I have more stories of similar nature about non-CNM malpractice, but this is the one that stands out.

So NO, I never ever would I entrust my care, of that of my daughters/DIL, to anyone but a CNM. My DIL has delivered two healthy babies in the sole care of a CNM who knew her case well and only took low-risk pregnant patients. I am not anti-midwifery. I am anti-quack-midwifery.

After 15 years of OB experience, I would never let a lay midwife or any non-CNM to touch me. CNMs have the formal education, statistical research and extensive training/clinical experience to know where their practice is limited and when to consult an OB. In my experience, lay midwives do not.

I am reminded of a ridiculous and scary case some years ago. A lay midwife brought her laboring patient in to our L/D unit, as she was unable to deliver her baby and the patient was bleeding profusely. Of course we had no notice, and knew nothing about this patient. She had never seen anyone but her midwife for prenatal care, trusting "her intuitive touch". (her words). The patient had a distinct disdain for "all medical types". I can understand; we are FAR from perfect and there are bad stories involving RNs, CNMs and OBs.

Well the flustered OB--- (who had to be woken up to this case) ---discovered that not only was the baby breech, but the woman was carrying twins! The lay midwife clasped her hands together and said, seriously: "OH NEAT TWINS, what a wonderful surprise!". Then she laughed and giggled and told the mom how "cool" this was. We were sweating bullets ourselves.

That was all she had to say. Then the midwife went home while we delivered her patient's babies in the OR. The OB was skilled at breech births, thankfully, as he was a veteran---- and baby number 2 was head-down. The woman delivered safely, in our care, her twins. Her husband was understandably shocked. I was just relieved all 3 patients were ok. I do credit the midwife for coming in to the hospital to check up on her patients. She was compassionate, but incompetent.

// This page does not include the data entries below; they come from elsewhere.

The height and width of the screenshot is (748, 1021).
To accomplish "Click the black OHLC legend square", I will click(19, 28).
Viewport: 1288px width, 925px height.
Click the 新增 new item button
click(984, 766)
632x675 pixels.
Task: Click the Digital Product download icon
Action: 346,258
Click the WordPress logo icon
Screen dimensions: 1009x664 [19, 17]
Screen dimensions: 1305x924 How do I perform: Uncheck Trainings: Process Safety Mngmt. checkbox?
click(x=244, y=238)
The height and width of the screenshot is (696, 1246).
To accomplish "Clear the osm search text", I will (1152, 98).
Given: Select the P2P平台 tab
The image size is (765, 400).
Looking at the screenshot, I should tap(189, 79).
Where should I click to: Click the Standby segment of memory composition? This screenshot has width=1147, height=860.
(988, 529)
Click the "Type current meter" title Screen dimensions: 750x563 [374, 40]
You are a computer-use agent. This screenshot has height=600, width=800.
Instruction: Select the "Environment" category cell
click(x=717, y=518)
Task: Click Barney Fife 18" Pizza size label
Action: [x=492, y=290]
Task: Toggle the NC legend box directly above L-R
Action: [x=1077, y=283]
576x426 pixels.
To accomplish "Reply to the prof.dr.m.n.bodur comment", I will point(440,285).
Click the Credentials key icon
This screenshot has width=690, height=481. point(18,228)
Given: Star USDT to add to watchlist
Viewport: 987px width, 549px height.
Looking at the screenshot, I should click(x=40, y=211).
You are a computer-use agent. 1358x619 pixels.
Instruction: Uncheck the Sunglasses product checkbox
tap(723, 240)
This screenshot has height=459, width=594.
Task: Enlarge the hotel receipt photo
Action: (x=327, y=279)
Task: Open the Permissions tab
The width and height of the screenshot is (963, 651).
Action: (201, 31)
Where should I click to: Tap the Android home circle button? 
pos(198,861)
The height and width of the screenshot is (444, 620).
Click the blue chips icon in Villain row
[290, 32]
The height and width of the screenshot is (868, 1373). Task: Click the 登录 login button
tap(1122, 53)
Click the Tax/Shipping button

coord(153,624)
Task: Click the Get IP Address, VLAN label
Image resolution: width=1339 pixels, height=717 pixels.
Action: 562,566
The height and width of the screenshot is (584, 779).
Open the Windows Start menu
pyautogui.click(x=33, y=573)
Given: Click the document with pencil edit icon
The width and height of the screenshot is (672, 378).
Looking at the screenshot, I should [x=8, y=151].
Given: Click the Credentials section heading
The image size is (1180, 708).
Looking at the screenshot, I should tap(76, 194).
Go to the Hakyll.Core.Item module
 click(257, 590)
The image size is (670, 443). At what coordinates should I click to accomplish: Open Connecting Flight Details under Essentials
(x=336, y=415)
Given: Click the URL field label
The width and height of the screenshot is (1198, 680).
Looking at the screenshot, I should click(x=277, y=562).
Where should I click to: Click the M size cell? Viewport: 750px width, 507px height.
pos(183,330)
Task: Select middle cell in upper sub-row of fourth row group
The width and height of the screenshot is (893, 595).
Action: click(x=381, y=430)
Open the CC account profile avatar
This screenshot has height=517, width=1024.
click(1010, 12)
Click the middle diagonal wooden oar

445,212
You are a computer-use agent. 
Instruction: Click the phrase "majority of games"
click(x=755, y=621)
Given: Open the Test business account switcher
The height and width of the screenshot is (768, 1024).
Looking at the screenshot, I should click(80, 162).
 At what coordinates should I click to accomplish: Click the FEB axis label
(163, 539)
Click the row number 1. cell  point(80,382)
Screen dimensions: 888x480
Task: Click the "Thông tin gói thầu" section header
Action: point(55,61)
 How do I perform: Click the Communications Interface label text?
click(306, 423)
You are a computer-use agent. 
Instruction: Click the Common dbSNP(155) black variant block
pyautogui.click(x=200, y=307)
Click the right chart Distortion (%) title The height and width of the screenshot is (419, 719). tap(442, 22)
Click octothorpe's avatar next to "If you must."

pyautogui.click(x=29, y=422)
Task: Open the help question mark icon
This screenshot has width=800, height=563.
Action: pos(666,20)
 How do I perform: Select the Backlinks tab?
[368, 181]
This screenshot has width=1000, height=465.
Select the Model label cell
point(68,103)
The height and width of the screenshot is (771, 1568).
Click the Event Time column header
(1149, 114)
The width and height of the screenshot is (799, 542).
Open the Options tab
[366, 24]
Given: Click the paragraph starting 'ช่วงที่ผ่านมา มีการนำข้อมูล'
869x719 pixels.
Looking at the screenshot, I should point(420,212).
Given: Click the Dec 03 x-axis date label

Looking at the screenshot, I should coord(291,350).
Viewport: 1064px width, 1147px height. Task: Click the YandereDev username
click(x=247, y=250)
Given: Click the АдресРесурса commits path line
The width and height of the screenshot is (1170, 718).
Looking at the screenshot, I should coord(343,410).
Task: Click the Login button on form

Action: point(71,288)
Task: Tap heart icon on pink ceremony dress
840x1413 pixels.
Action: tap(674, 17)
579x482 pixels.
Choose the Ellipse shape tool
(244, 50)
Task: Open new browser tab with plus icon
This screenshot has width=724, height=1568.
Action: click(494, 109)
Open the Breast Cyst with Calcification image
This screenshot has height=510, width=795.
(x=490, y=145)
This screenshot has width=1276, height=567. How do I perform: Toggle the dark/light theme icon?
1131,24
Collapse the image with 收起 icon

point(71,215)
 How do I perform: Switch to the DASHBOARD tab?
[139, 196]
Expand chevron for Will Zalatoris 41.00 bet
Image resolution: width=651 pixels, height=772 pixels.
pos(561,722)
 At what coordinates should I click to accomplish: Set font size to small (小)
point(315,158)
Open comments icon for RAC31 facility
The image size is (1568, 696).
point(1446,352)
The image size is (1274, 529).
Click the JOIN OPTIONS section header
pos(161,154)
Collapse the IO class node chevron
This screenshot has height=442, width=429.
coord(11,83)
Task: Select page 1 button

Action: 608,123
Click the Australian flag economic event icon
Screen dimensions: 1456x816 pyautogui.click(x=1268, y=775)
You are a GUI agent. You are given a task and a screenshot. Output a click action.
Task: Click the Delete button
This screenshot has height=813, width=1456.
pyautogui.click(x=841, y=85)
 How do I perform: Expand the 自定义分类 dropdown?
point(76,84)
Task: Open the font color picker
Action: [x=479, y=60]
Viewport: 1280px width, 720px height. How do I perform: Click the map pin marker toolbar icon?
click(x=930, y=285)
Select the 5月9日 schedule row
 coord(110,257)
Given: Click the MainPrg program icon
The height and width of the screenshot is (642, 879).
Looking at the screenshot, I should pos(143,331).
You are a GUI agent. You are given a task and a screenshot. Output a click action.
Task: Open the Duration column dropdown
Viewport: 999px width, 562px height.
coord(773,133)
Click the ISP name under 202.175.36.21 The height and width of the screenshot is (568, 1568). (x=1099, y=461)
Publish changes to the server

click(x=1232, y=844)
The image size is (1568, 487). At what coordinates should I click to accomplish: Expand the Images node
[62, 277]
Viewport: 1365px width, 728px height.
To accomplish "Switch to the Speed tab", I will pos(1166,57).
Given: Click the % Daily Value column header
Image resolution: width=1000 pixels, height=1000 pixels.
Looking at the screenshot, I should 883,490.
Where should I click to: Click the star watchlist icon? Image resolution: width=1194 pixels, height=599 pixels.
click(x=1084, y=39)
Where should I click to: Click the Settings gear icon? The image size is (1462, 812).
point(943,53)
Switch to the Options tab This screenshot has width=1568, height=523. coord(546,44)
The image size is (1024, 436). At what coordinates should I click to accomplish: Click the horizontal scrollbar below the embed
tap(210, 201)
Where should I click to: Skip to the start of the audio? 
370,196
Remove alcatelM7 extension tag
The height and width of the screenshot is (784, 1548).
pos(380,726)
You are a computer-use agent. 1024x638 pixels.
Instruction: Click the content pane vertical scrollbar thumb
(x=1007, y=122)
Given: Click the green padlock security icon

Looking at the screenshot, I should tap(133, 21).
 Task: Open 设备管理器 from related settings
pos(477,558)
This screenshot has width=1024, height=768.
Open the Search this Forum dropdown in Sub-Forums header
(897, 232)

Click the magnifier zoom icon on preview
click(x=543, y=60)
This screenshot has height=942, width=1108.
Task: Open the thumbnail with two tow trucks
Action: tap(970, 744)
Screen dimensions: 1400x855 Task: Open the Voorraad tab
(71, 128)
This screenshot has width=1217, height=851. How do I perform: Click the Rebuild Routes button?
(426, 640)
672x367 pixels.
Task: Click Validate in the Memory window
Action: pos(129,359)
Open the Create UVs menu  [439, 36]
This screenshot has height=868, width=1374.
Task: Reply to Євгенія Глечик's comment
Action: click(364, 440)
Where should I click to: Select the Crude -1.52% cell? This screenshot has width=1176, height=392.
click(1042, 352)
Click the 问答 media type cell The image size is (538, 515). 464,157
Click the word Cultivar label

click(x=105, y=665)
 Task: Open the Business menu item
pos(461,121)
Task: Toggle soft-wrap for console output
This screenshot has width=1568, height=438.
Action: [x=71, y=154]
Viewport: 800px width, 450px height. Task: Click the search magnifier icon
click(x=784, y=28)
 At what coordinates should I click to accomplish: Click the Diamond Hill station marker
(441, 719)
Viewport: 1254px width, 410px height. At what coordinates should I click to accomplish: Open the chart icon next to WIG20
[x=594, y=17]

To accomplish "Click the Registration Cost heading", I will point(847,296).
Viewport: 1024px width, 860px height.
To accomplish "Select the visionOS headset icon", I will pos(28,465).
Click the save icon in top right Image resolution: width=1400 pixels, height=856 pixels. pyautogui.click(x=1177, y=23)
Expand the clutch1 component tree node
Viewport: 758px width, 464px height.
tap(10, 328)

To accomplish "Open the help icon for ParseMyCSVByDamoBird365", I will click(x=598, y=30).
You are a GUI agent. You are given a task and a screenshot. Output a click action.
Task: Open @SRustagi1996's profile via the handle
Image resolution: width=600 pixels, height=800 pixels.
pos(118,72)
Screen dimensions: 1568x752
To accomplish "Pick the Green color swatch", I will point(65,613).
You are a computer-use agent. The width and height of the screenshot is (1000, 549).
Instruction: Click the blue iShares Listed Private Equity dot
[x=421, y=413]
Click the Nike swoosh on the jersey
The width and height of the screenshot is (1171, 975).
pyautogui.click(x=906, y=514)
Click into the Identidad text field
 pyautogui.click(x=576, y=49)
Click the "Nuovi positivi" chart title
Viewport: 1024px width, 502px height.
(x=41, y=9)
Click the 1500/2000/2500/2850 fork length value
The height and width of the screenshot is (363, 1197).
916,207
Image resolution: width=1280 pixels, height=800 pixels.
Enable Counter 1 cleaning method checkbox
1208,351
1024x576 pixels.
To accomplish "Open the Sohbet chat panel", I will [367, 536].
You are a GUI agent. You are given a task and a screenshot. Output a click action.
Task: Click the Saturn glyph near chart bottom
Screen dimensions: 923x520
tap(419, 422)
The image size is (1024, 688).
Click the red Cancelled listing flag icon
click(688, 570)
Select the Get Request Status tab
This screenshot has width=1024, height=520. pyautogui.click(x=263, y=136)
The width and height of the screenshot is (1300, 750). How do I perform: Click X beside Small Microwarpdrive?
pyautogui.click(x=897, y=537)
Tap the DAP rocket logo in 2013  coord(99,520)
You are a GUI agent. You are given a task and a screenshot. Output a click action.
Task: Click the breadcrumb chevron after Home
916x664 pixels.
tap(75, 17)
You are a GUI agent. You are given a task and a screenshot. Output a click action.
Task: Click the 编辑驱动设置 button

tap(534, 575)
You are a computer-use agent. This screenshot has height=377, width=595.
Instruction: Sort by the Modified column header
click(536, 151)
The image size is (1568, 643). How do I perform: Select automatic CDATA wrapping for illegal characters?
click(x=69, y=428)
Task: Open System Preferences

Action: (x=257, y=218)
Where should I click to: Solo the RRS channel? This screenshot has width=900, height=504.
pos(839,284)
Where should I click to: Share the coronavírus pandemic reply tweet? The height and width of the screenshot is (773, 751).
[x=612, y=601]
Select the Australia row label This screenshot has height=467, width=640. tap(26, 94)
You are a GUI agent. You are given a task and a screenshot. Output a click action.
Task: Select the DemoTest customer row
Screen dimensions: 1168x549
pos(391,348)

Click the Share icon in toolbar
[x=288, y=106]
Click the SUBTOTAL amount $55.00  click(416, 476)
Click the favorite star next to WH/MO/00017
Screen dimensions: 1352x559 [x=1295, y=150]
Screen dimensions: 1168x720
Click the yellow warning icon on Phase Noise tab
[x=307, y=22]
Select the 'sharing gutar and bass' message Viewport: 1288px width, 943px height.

I have more stories of similar nature about non-CNM malpractice, but this is the one that stands out.

So NO, I never ever would I entrust my care, of that of my daughters/DIL, to anyone but a CNM. My DIL has delivered two healthy babies in the sole care of a CNM who knew her case well and only took low-risk pregnant patients. I am not anti-midwifery. I am anti-quack-midwifery.

she was competent enough to know that she was out of her depth. a properly trained, non nurse, midwife is the bar to be reached for.

Specializes in OB-Gyn/Primary Care/Ambulatory Leadership.

My second child was born at home with 2 CPMs. I think well-trained, well-qualified CPMs absolutely do have a place and I would not hesitate to use a well-vetted CPM again if I grew back a uterus and suddenly became 10 years younger and wanted to have another child. In a lot of communities, there ARE no options for a CNM-attended birth, at home or in the hospital.

CPMs have become popular in certain parts of Florida because the laws are not friendly for v-bac patients. You can't v-bac in a birth center - you need an OB and a hospital. However, a good portion of providers in some areas won't agree to v-bac so..... patients that want it are going to CPMs or lay midwives for home births.

Specializes in Specializes in L/D, newborn, GYN, LTC, Dialysis.
she was competent enough to know that she was out of her depth. a properly trained, non nurse, midwife is the bar to be reached for.

Too low IMO. My story is true and reason enough. She did not even stay to ensure her patient was safe or provide support post partum. We did not kick her out or even say anything to offend her. I had a lot of thoughts churning.

Working in L/D 15 years (and yes we did do VBAC) I have seen enough to know a CNM is the bar to reach for, no less.

If surgery were required, our CNMs could actually assist. A CPM cannot and never will.